Problem to work on:
For the entries below, how many lines contain the word "Given"? Reply with the number and nothing else.

Data records:
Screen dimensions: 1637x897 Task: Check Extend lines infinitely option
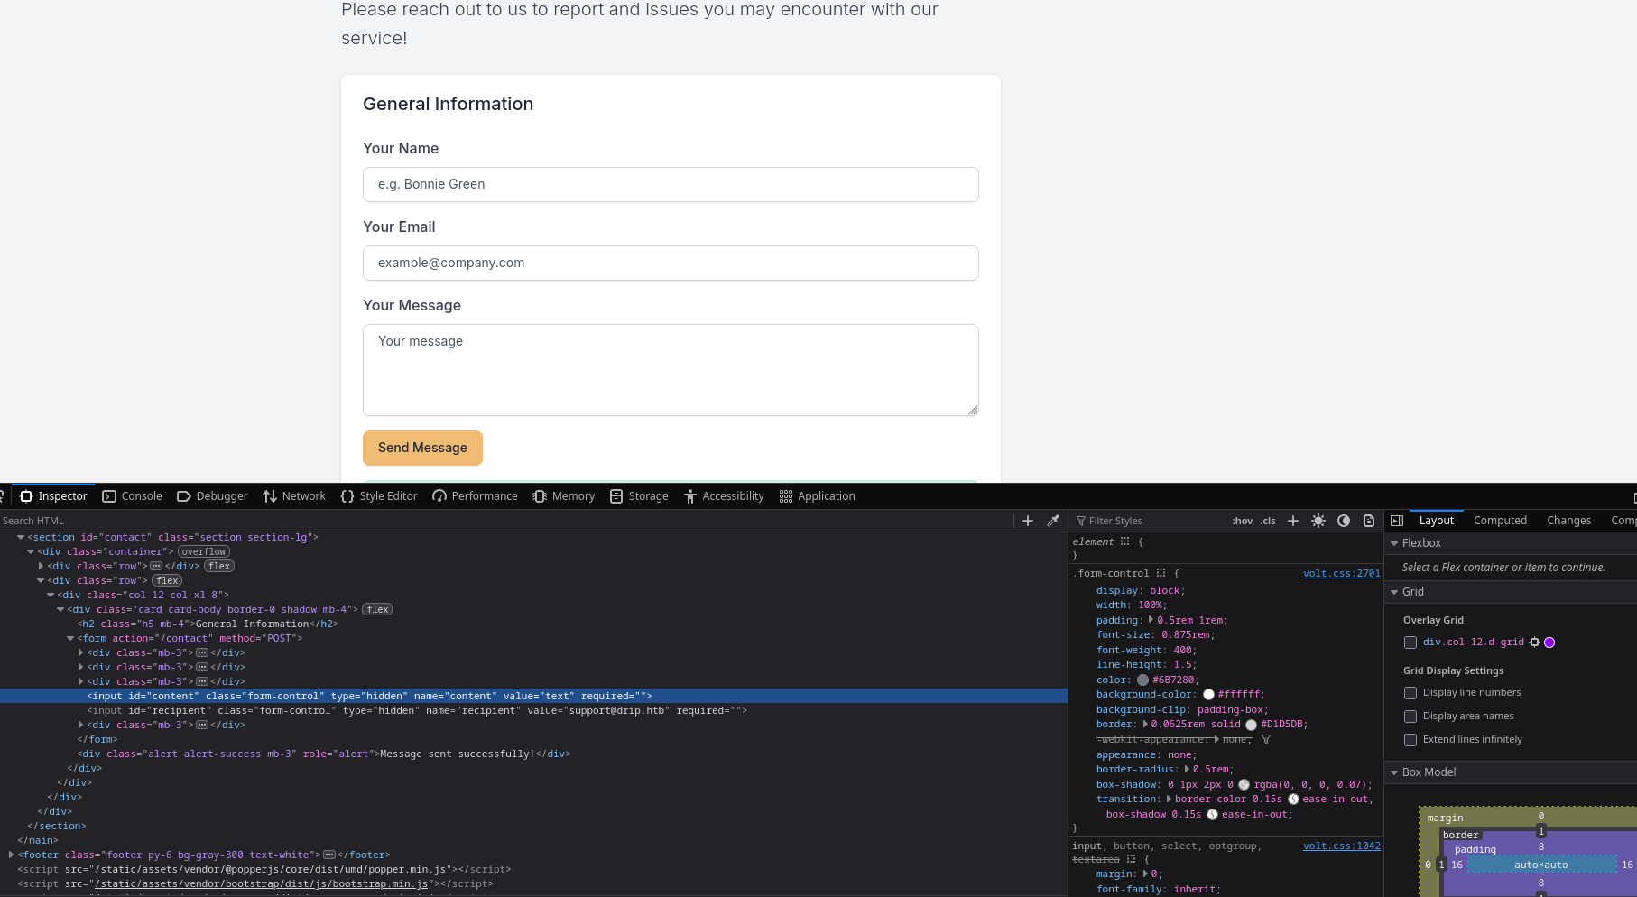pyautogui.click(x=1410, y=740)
...
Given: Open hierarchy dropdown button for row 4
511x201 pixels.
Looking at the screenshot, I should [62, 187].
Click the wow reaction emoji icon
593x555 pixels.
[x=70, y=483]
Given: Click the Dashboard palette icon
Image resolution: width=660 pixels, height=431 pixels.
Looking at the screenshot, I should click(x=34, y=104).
--
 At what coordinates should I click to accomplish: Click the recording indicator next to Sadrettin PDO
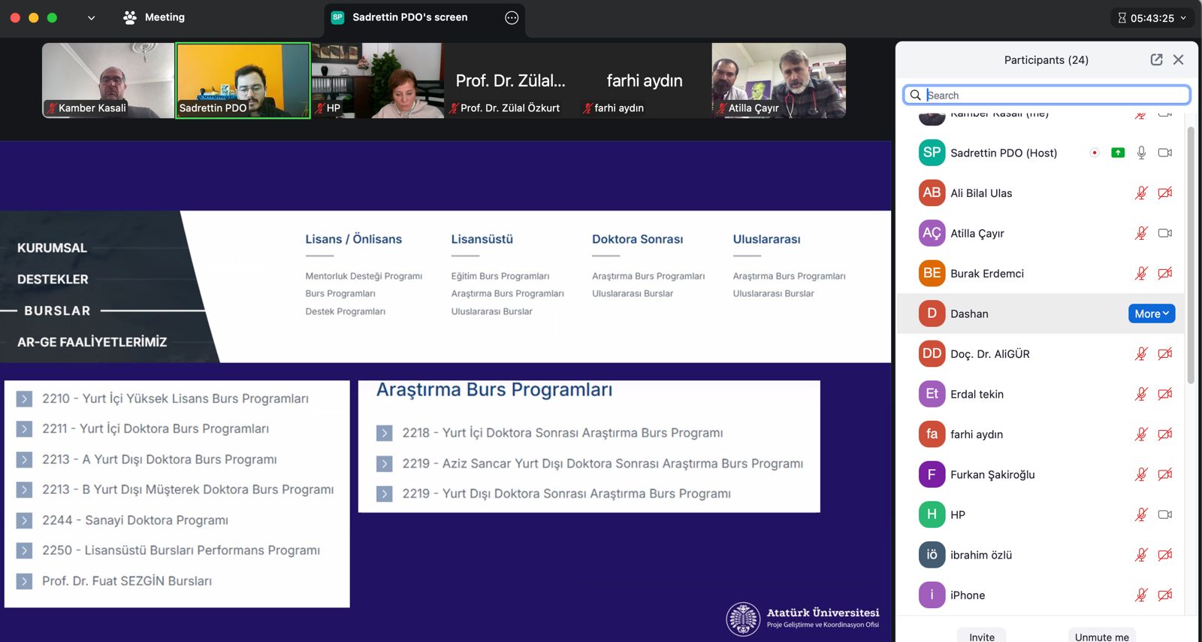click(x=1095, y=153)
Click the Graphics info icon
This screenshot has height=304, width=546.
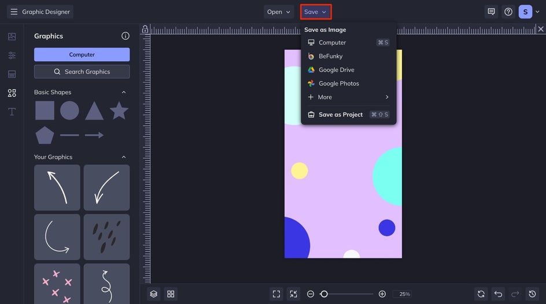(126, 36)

Completed task:
2